(EXERCISE TASK A): In the mailing list thread on extension types in Parquet, what storage type does Bryan Cutler say he is using?

Re: Python is there support for extension types in Parquet?

2020-04-24 Thread Bryan Cutler
Thanks for the tips Micah and Wes. The storage type is an int64 list, which
works in a roundtrip for parquet by itself. I'll look into it a bit more to
see what is going on.

On Fri, Apr 24, 2020 at 11:50 AM Wes McKinney  wrote:

> Extension types will round trip correctly through Parquet so long as
> the storage type can be roundtripped (as Micah pointed out support for
> reading all nested types is not yet available).
>
> Note for reinforcement that Feather V2 is exactly an Arrow IPC file --
> so IPC files could already do this prior to 0.17.0. People seem to
> like the name so I figured there wasn't much reason to discard the
> "brand" which already has a good reputation in the community.
>
> On Fri, Apr 24, 2020 at 1:26 PM Micah Kornfield 
> wrote:
> >
> > Hi Bryan,
> > Extension types isn't explicitly called out but
> > https://issues.apache.org/jira/browse/ARROW-1644 (and related subtasks)
> > might be a good place to track this.
> >
> > Thanks,
> > Micah
> >
> > On Fri, Apr 24, 2020 at 11:13 AM Bryan Cutler  wrote:
> >
> > > I've been trying out IO with Arrow's extension types and I was able
> write a
> > > parquet file but reading it back causes an error:
> > > "pyarrow.lib.ArrowInvalid: Unsupported nested type: ...". Looking at
> the
> > > code for the parquet reader, it checks nested types and only allows a
> few
> > > specific ones. Is this a known limitation? I couldn't find a JIRA but
> I'll
> > > make one if it is. Alternatively, I was able to convert my extension
> array
> > > to/from a Pandas DataFrame and read/write to a Feather file, which is
> > > awesome - nice work!
> > >
> > > Thanks,
> > > Bryan
> > >
>


Re: Python is there support for extension types in Parquet?

2020-04-24 Thread Wes McKinney
Extension types will round trip correctly through Parquet so long as
the storage type can be roundtripped (as Micah pointed out support for
reading all nested types is not yet available).

(EXERCISE TASK B): From the extracted records, repeat the part that opens with the line containing "The width and height of the screenshot is (662, 501)." and closes with the line containing "Looking at the screenshot, I should 521,234.".

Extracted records
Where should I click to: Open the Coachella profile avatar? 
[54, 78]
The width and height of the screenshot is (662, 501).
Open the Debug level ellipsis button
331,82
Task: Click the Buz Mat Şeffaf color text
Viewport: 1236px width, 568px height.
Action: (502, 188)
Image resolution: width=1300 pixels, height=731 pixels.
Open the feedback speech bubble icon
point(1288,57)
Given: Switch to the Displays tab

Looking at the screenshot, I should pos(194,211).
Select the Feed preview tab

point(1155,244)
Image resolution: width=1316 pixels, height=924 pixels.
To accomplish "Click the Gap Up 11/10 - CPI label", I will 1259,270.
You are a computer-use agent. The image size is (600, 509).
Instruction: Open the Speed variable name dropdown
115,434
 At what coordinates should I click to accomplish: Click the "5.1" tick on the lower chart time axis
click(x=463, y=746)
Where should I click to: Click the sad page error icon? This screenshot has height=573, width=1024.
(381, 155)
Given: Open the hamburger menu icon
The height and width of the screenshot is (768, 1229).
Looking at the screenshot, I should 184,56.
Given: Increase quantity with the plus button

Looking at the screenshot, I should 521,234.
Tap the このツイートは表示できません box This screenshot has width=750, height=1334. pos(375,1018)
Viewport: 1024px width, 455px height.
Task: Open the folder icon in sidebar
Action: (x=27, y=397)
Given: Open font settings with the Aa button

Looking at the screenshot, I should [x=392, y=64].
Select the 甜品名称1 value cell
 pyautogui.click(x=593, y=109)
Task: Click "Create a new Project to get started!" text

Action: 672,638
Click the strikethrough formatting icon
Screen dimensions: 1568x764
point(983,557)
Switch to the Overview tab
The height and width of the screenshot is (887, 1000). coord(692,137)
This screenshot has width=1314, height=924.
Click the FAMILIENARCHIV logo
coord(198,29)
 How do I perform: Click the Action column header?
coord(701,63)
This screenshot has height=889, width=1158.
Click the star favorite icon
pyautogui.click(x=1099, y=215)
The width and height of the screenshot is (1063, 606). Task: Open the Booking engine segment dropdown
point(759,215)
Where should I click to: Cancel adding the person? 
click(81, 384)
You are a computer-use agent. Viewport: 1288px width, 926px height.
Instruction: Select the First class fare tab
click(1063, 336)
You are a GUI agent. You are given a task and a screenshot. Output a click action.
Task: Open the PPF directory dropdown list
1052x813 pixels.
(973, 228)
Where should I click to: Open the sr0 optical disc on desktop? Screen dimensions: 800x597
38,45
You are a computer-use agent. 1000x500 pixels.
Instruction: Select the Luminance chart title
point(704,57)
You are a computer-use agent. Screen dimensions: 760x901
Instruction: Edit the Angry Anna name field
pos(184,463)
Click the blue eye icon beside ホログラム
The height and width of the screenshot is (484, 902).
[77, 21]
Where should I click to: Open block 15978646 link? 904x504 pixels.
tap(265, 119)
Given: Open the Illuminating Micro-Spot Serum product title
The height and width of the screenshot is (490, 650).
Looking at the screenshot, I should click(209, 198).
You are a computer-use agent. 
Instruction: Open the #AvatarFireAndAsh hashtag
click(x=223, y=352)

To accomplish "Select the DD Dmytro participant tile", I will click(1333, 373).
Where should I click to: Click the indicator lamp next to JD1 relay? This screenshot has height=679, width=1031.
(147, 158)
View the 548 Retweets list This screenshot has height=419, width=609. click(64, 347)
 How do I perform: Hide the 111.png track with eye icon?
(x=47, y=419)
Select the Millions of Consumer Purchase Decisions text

(FULL OUTPUT A): An int64 list.

(FULL OUTPUT B):
The width and height of the screenshot is (662, 501).
Open the Debug level ellipsis button
331,82
Task: Click the Buz Mat Şeffaf color text
Viewport: 1236px width, 568px height.
Action: (502, 188)
Image resolution: width=1300 pixels, height=731 pixels.
Open the feedback speech bubble icon
point(1288,57)
Given: Switch to the Displays tab

Looking at the screenshot, I should pos(194,211).
Select the Feed preview tab

point(1155,244)
Image resolution: width=1316 pixels, height=924 pixels.
To accomplish "Click the Gap Up 11/10 - CPI label", I will 1259,270.
You are a computer-use agent. The image size is (600, 509).
Instruction: Open the Speed variable name dropdown
115,434
 At what coordinates should I click to accomplish: Click the "5.1" tick on the lower chart time axis
click(x=463, y=746)
Where should I click to: Click the sad page error icon? This screenshot has height=573, width=1024.
(381, 155)
Given: Open the hamburger menu icon
The height and width of the screenshot is (768, 1229).
Looking at the screenshot, I should 184,56.
Given: Increase quantity with the plus button

Looking at the screenshot, I should 521,234.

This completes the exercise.